A compensation clause is a contractual commitment by one person or an enterprise to demand compensation or to pay compensation for monetary losses or damages suffered by another person or an enterprise. According to a typical AMC contractor agreement, the compensation clause usually requires the appraiser to compensate the AMC or lender for any loss or damage related to the appraisal-the most unfair approach is to require the appraiser to compensate the AMC or the lender, or even the asset management company (AMC). Negligence, such as instructing the appraiser to assess the wrong property. (A salesperson who consults with AMC for brokerage prices may agree to similar terms.)

Most of the current liability claims made by lenders and their asset management companies to appraisers are due to allegations that the appraisers overestimated the property value of a loan that has now defaulted several months or years later. The lender or AMC will usually claim that the appraiser’s so-called overvaluation will result in loan losses or mortgage repurchases. When asset management companies add unilateral compensation clauses to the portfolio, the possibility that the appraiser will be liable for compensation will increase, and the fear of such compensation will increase.

Mortgage loss or unconstrained financial liability for repurchase is a lot of personal risk for the appraiser in exchange for AMC to pay a typical fee of several hundred dollars. Therefore, it is understandable that some evaluators will get the response identified by Phipps.

Due to the combination of unfair contract terms and low fees, experienced and well-trained appraisers often choose not to work for large asset management companies. I see this situation every day. This means that some AMC’s assessor panels are of low quality, which may hinder transactions.

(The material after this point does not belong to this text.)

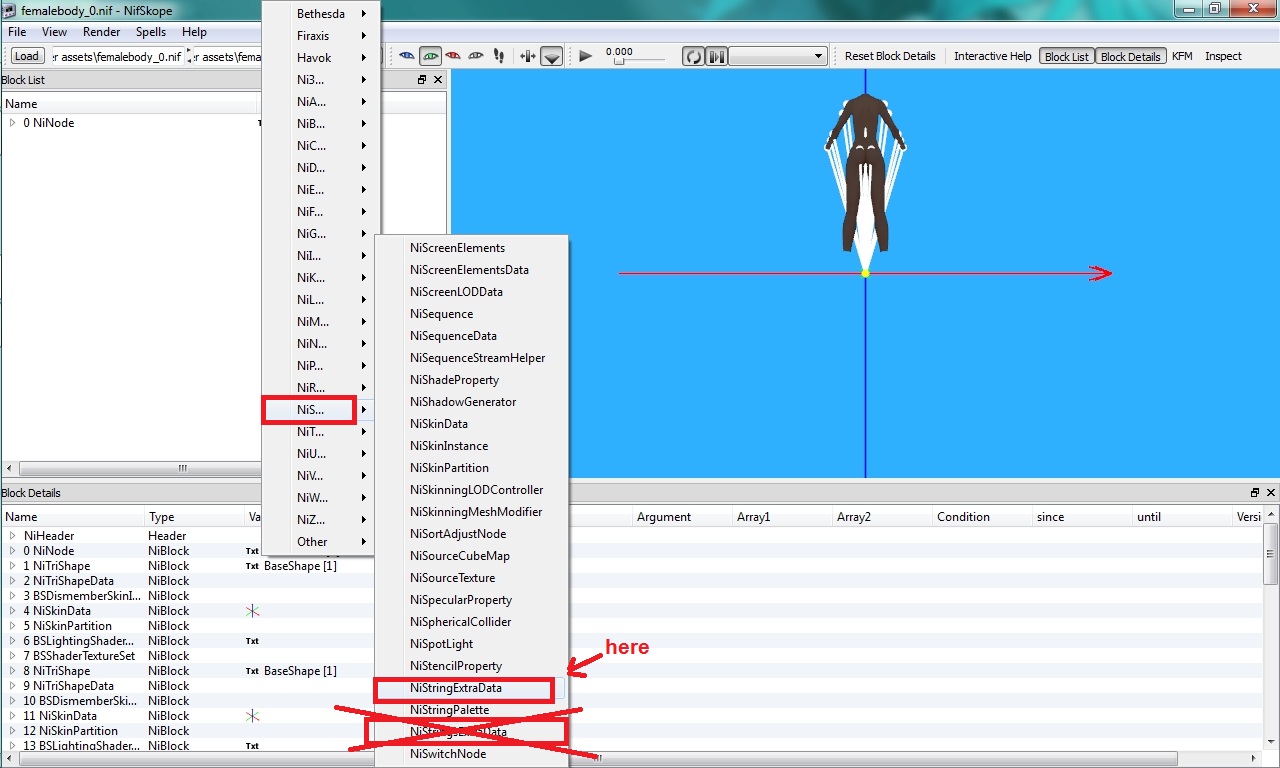Viewport: 1280px width, 768px height.
Task: Click the Load button
Action: click(27, 56)
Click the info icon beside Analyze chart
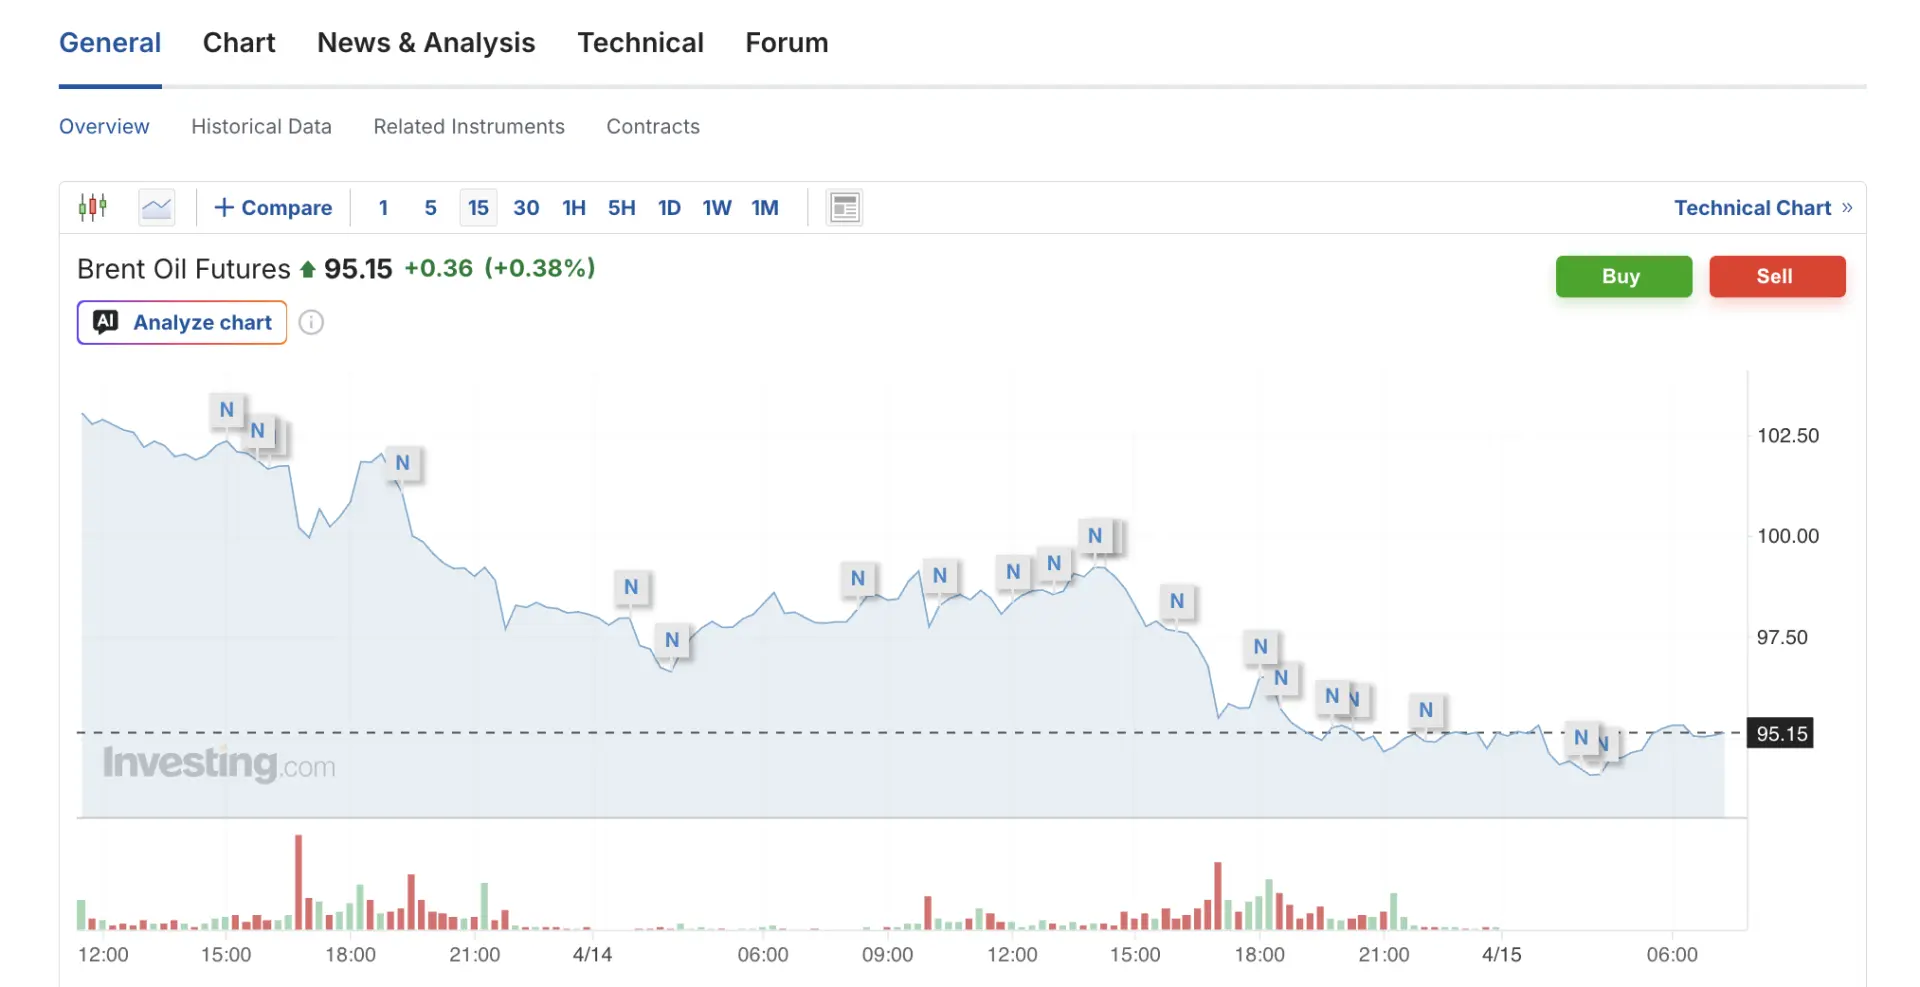The width and height of the screenshot is (1920, 987). click(311, 322)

If you are an appraiser and face a contractor agreement that includes a compensation clause, I suggest you take some common sense steps to protect yourself:

Read and understand the regulations; they are not all the same. Although some clauses may require the appraiser to compensate for any and all claims related to the appraisal, other clauses more fairly tie the compensation to the appraiserโ€™s actual negligence.

If the system requires you to sign a new agreement for AMC that has been used for many years, please determine whether the compensation clause applies to your previous work or only to future work.

Call AMC and ask the decision maker whether to agree to modify or modify the language. Explain your objections professionally. In fact, some people will listen and agree.

If you think the risk is not worth it, please say “no” to the asset management company (AMC) with the worst terms, because the asset management company with the worst terms may lose many of the best and smartest appraisers.